An accountant is asking if he can just lower the W-2 compensation of the S-corp owner so that it's below the HPI threshold and that gets the owner out of the new Roth catchup rule.  Can they shift more income to the dividend K-1 and avoid the issue that simply?  Sure, it lowers their overall employer benefit, but I suspect some will find that a fair trade-off.  Thanks.

Posted

The definition of HPI stands as is, and the plan should follow the rules.  It is between the accountant and the owner on how the owner's income is characterized as W-2 or dividends.  You don't want to hear later that the IRS is challenging the reporting of income as tax avoidance and the client and accountant say they did what you told them to do.

Posted

If the accountant is a member of the American Institute of Certified Public Accountants or is a licensee of a State that adopts the AICPA professional-conduct rules and standards as the State’s rules:

“[A] member [or a licensee] should not advise a taxpayer to take a tax position unless the [CPA] has a good-faith belief that the position has at least a realistic possibility of being sustained administratively or judicially on its merits, if challenged.”

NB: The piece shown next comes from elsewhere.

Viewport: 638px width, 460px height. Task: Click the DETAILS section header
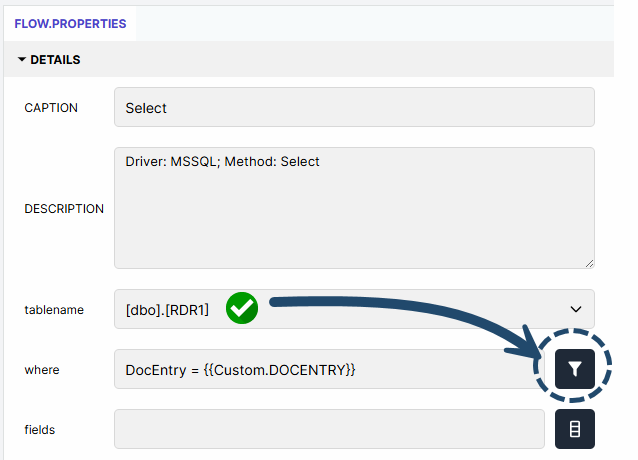(308, 59)
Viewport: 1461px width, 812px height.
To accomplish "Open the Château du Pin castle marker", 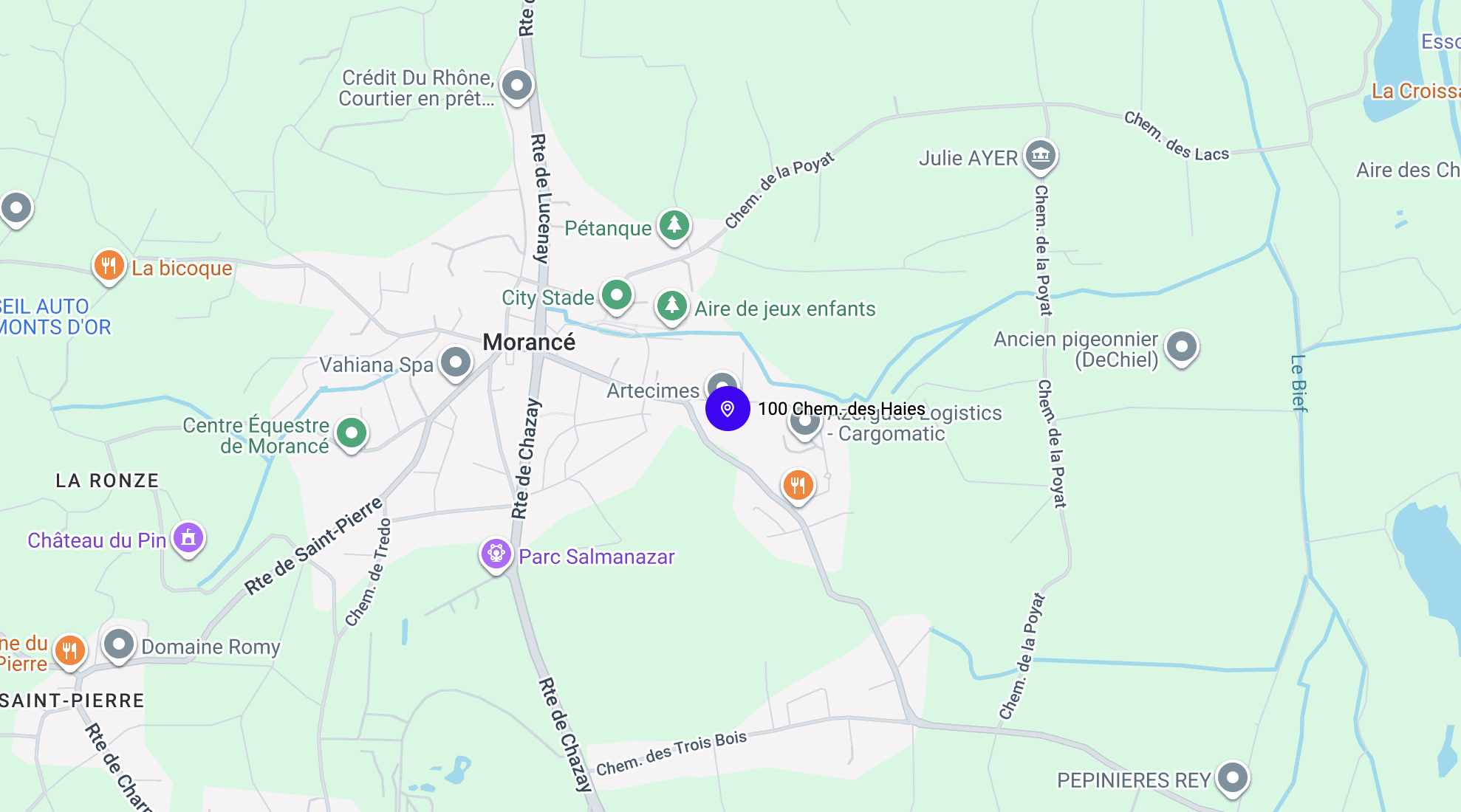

The standard is not about whether the IRS would fail to detect the pushy position. Rather, the standard looks toward the merits (and pretends the decision-maker would find facts and law fairly and justly).

If a shareholder-employee is 49 or older and has two decades’ (or more) business or professional experience, how likely could she defend that the fair-market value of her personal services was only $150,000?

This is not advice to anyone.

Peter Gulia PC

Fiduciary Guidance Counsel

Philadelphia, Pennsylvania

215-732-1552

Peter@FiduciaryGuidanceCounsel.com

Posted

Both Paul I and Peter are giving you the proper framework. Please be cautious. A third-party administrator should not be giving "advice" on how a client allocates income between the K-1 and W-2. Only the accountant or the client's tax/legal advisor should opine on that and in each case, they are constrained by their own standards of practice. 

Posted
15 minutes ago, FORMER ESQ. said:

Both Paul I and Peter are giving you the proper framework. Please be cautious. A third-party administrator should not be giving "advice" on how a client allocates income between the K-1 and W-2. Only the accountant or the client's tax/legal advisor should opine on that and in each case, they are constrained by their own standards of practice. 

100% - I am not advising them.  I'm answering strictly that the rules say if FICA comp is over some number, then the rules kick in.  I don't discuss how the W-2 compensation is determined.

 

12 hours ago, Peter Gulia said:

If a shareholder-employee is 49 or older and has two decades’ (or more) business or professional experience, how likely could she defend that the fair-market value of her personal services was only $150,000?

 

This is adorable.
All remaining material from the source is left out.